RM Auctions
Long before James Bond began ordering his with smokescreens and ejector seats in the movies, Aston Martin needed a car to insure the company’s survival following World War II. And while the world’s most famous British secret agent might have saved the world several times over, he wouldn’t have had the wheels to get the job done had it not been for the Aston Martin DB2.
At the RM Auctions in London on Wednesday, a 1950 Aston Martin DB2 racecar that finished first in the 3-liter class (and third over all) at the 1951 24 Hours of Le Mans sold for $910,865, which RM said was the most paid for a DB2.
This featured car, a 1950 Aston Martin DB2 Team Car “VMF 64.” Kept in the same family for 52 years, “the car comes complete with an extensive history file, an original purchase invoice and a great deal of correspondence, including letters from David Brown dating back to 1955,” according to RM’s catalogue. Brown was the entrepreneur who bought Aston Martin in 1947 and whose initials give the DB models their name.

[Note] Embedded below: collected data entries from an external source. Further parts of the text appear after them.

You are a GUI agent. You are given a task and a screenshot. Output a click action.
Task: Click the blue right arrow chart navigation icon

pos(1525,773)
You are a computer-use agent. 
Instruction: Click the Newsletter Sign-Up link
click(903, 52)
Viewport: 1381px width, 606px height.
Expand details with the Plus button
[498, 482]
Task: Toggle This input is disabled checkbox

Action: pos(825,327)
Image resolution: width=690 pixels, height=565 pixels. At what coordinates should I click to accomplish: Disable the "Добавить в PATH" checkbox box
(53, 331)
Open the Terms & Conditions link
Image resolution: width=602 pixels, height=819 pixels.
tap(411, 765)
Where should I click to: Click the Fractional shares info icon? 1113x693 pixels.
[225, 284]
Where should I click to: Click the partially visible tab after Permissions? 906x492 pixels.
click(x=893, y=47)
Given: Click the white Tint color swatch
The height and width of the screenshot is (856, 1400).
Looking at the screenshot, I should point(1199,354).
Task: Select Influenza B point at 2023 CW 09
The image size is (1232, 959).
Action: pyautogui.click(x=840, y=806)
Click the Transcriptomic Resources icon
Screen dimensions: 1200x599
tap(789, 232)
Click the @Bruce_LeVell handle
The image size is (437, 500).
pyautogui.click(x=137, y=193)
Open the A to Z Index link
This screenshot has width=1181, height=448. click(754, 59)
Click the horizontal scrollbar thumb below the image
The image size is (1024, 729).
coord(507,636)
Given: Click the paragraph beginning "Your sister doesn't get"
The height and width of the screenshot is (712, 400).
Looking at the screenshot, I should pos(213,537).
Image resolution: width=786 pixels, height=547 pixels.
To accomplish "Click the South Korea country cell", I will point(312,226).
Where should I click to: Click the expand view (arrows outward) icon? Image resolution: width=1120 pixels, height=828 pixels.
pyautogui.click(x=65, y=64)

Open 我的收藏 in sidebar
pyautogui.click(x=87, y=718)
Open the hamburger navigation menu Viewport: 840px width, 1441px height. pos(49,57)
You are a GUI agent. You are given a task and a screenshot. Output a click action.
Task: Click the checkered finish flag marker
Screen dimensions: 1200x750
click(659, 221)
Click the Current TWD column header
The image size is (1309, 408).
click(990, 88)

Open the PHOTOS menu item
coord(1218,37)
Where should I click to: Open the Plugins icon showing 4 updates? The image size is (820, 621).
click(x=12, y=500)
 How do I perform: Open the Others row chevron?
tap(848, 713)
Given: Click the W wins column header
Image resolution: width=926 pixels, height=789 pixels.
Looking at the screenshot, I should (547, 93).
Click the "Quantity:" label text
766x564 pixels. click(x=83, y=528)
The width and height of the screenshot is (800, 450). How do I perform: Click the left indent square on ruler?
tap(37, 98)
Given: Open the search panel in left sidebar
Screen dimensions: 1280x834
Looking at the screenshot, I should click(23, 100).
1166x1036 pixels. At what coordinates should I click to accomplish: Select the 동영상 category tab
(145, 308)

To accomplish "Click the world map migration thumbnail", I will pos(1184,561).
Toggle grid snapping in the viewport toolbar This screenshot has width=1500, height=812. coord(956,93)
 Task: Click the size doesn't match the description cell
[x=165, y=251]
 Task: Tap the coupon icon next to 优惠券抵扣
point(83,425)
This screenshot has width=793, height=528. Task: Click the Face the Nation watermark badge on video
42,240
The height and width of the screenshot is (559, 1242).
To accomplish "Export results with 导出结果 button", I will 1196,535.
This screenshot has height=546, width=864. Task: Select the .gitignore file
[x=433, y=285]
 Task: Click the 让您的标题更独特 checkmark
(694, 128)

On public roads and on the world’s greatest racetracks, the DB2 coupe earned Aston a reputation for elegant looks and sporting achievement. Built from 1950-53, more than 400 DB2s would be sold during its lifetime. That figure might represent only a few hours of Toyota Camry production today, but in the early 1950s it represented big-league sales for the tiny Aston Martin company.
While the impeccable “VMF 64″ Aston was a star of the auction, the racecar did not set the day’s highest price. That honor went to a 2006 Mercedes-Benz CLK GTR Roadster, the only right-hand-drive version ever built, according to RM. The Mercedes sold for $1.02 million.